(Records from a collection)
* * * * *

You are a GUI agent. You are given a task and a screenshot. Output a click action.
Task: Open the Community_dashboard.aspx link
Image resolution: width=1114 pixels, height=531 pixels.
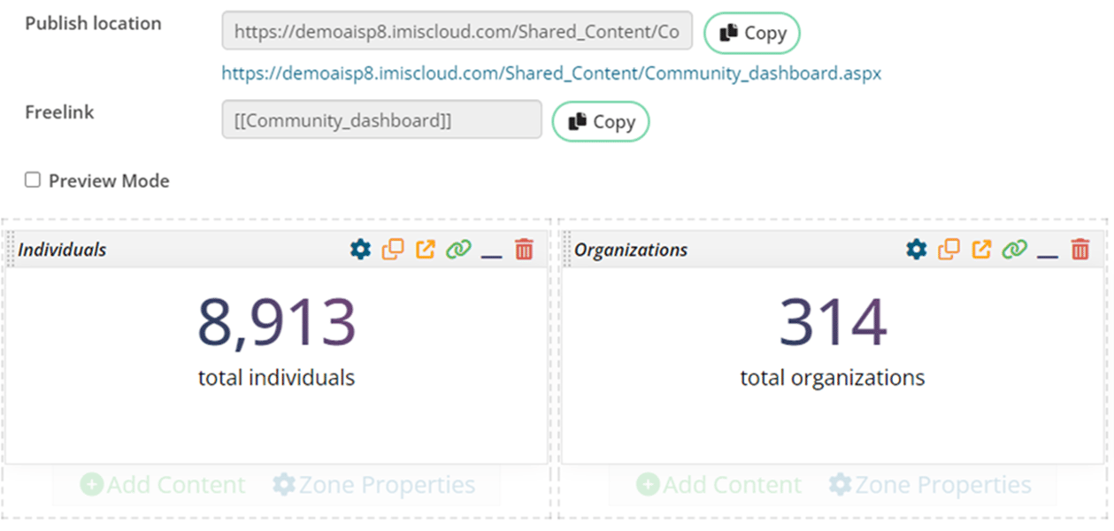pyautogui.click(x=550, y=73)
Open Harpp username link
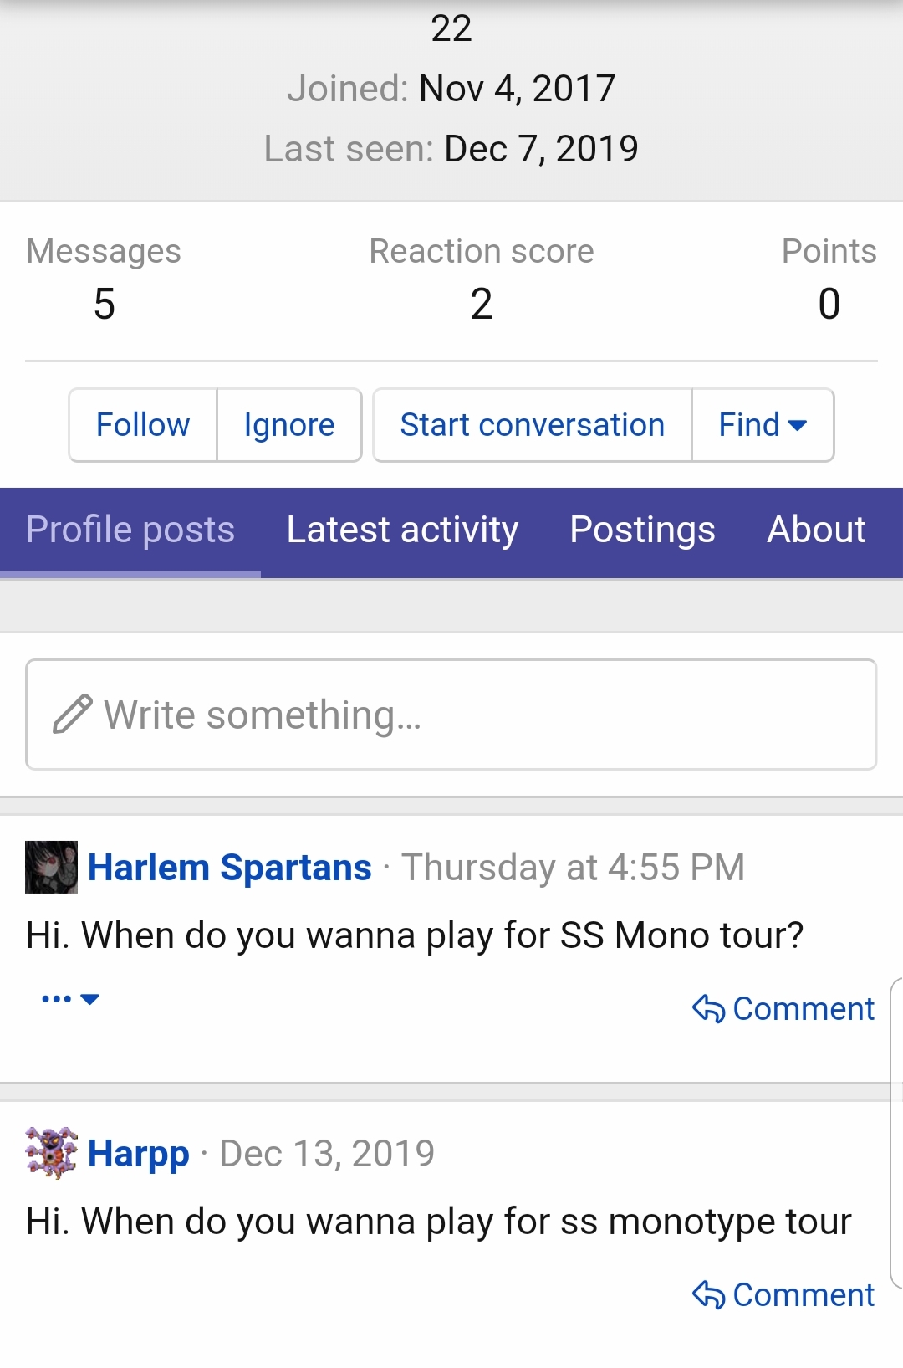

* * * * *

■ Your task:
Track down all lines above with the string "Open" and copy them.

■ Your response:
Task: Open the Community_dashboard.aspx link
Open Harpp username link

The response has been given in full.